■ Texte à lire:
|---|
Alors que le démarrage de l’EPR de Flamanville est prévu dans quelques semaines, comment la réaction nucléaire est-elle initiée pour la toute première fois dans un réacteur neuf ? Loin du simple appui sur un bouton, l’opération met en jeu des matériaux très spécifiques qui constituent tout un pan de la technologie nucléaire.

L’Autorité de sûreté nucléaire (ASN) vient de transmettre le 7 mai 2024 son autorisation pour la mise en service du réacteur EPR de Flamanville. Cette autorisation va permettre de procéder aux multiples opérations nécessaires au démarrage du réacteur : chargement du combustible nucléaire dans le réacteur, réalisation des essais de démarrage, et enfin exploitation commerciale du réacteur.
|---|
Éléments enregistrés:
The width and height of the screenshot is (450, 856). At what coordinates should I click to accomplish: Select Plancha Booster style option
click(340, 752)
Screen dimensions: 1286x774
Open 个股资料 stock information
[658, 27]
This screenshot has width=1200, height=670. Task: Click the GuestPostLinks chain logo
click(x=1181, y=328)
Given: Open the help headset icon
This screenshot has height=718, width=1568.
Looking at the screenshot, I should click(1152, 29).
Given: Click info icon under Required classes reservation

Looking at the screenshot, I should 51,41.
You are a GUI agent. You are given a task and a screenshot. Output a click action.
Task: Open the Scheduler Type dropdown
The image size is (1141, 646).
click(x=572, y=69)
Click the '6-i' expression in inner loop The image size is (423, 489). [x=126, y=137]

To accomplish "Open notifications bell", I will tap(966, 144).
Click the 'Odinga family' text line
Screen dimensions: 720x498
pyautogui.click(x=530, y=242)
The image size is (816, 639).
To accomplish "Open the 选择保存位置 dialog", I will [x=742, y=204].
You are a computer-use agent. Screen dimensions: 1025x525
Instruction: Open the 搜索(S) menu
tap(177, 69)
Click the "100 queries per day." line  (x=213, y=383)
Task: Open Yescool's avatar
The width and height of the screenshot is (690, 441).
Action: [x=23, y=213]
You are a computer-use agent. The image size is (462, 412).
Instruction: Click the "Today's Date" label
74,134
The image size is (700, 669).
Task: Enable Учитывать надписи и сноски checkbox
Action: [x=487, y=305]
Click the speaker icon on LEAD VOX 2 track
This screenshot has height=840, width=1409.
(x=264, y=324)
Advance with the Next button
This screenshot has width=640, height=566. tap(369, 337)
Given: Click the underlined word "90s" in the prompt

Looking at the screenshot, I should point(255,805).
|---|
■ Consignes:
(a) D'après le texte sur l'EPR de Flamanville, à quelle date l'ASN a-t-elle transmis son autorisation de mise en service du réacteur ?
(b) Poursuivez, s'il vous plaît, le texte sur l'EPR de Flamanville à la suite de sa dernière phrase.

■ Réponses:
(a) Le 7 mai 2024.

(b)
EDF va donc enfin pouvoir dérouler son calendrier, 17 ans après le premier coup de pioche. Ce dernier prévoit que le réacteur démarre au cours de l’été 2024. Sa puissance sera ensuite progressivement augmentée, jusqu’à atteindre 100 % de sa puissance nominale d’ici la fin de l’année. Mais comment les ingénieurs initient la toute première réaction nucléaire afin « d’allumer » un réacteur flambant neuf ?

Les neutrons, fondamentaux dans le démarrage de la réaction en chaîne

Lorsque l’on démarre sa voiture, on tourne une clé, ou sur les modèles plus récents, on appuie sur un bouton, et le moteur démarre. Toutefois, les choses sont plus complexes mécaniquement. Prenons le cas d’un moteur diesel. Pour ce dernier, il est nécessaire d’utiliser un démarreur pour lancer le moteur, et permettre, à l’aide d’une bougie de préchauffage, de produire la première flamme. Le moteur est alors amorcé, et le cycle de combustion est ensuite auto-entretenu. Comment produire l’équivalent de cette première flamme pour l’EPR de Flamanville, et plus généralement pour un réacteur nucléaire ?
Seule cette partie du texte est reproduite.